MATERIAL PROVIDED ->
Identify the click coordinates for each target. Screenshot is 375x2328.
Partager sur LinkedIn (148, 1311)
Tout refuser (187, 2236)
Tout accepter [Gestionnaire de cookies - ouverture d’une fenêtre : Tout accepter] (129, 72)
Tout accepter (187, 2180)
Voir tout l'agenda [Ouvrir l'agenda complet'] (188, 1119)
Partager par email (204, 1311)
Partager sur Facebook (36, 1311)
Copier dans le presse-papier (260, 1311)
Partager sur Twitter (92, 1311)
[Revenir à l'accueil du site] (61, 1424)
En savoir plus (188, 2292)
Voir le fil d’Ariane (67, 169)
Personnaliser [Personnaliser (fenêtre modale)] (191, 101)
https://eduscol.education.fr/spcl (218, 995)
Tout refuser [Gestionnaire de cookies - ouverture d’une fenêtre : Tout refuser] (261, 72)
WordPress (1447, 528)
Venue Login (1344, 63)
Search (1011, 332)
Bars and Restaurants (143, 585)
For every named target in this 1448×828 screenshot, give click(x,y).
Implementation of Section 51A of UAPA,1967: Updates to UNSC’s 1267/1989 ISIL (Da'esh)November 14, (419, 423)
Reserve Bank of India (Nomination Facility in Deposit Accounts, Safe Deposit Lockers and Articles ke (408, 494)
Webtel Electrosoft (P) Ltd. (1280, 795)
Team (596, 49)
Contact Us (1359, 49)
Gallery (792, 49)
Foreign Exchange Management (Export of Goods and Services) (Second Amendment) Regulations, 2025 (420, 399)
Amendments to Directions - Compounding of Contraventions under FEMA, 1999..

EXERCISE TASK ->
Find each line in the records above that contains the word "accepter" and copy those lines out in full.

RESULT ->
Tout accepter [Gestionnaire de cookies - ouverture d’une fenêtre : Tout accepter] (129, 72)
Tout accepter (187, 2180)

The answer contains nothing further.